This blog is maintained by academics at the Scottish Centre for Crime and Justice Research who use this space to comment and respond to crime and justice news and developments. To find out more about who we are and what we do please visit www.sccjr.ac.uk.







Wednesday 10 March 2010

Mandatory prison sentences for carrying knives

SCCJR’s Neil Hutton (Centre for Sentencing Research, Strathclyde University) and Fergus McNeill (University of Glasgow) recently submitted evidence to the Scottish Parliament Justice Committee. Their comments below concern amendments 10 and 10A to the Criminal Justice and Licensing (Scotland) Bill, which propose mandatory prison sentences for carrying knives.

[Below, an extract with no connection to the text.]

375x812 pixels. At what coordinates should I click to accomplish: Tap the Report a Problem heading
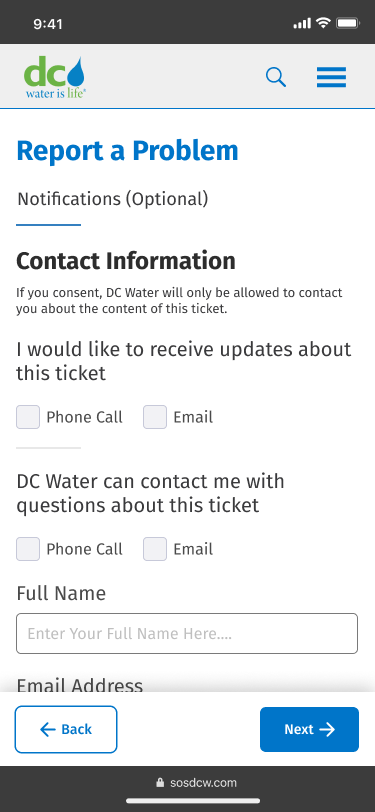click(127, 151)
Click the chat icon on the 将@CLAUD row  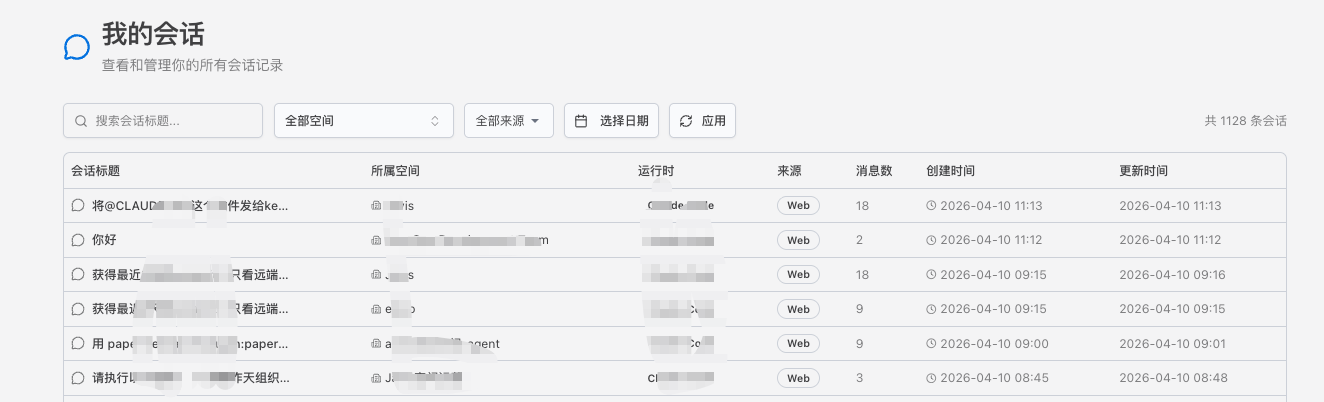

  1. The assumption underpinning both of these amendments is presumably that the proposed minimum sentences will act as a deterrent to those who might consider carrying knives. If this assumption is correct, then the incidence of knife crime would decrease. However, while many people believe that criminal sentences have a deterrent effect, there is no evidence to support this. A recent authoritative review of the international research literature by the former Director of the Cambridge Institute of Criminology, Professor Michael Tonry, concludes that there is little credible evidence that changes in sanctions affect crime rates. For example, neither the Californian three strikes legislation nor the zero tolerance policing project in New York, both of which were claimed to demonstrate reductions in crime, had no significant impact on criminal behaviour. In New York, the decline in crime rates which occurred had begun four years previously (1990-91) and continued through the process of the zero tolerance policing project and did so across the USA (where quite different policing policies were being pursued) and not just in New York.
  2. Though it may seem counter-intuitive to suggest that the threat of sanctions does not exercise much influence on criminal behaviour, it is in fact relatively easy to see why this is the case. For punishment to have a deterrent effect on behaviour, certain conditions need to be met. The first of these is certainty: the prospective offender needs to believe that there is a very high chance of being apprehended. The second is celerity: the punishment needs to be immediate. The third is severity: the offender must experience the punishment as a significant ‘pain’ to be avoided. The fourth is intelligibility: the offender has to see the pain of the punishment as flowing (more or less automatically and immediately) from the behaviour. It is for all of these reasons that, for example, human beings learn very quickly not to place their hands in a fire. However, The reality is that none of these conditions can be applied in relation to sentencing for knife crime. Offenders know that there is a low chance of being apprehended; proper punishment can only occur after arrest, prosecution and trial have taken place; and so the link between the pains of imprisonment and the knife-carrying behaviour is both contingent and remote. Knife carrying is better understood as part of a problematic culture amongst certain young males, not simply an individual rational decision – and the measures that we use to address it must recognise this.
  3. Judges already have the power to sentence offenders to a prison sentence for carrying a knife and do so regularly. These amendments are therefore unnecessary.
  4. The culture of knife carrying is dangerous and undesirable, but the imposition of minimum sentences will do nothing to change this culture. It is misleading or misconceived to expect that it could. The Violence Reduction Unit promotes a public health approach to dealing with violence which is more likely to have a real impact on behaviour.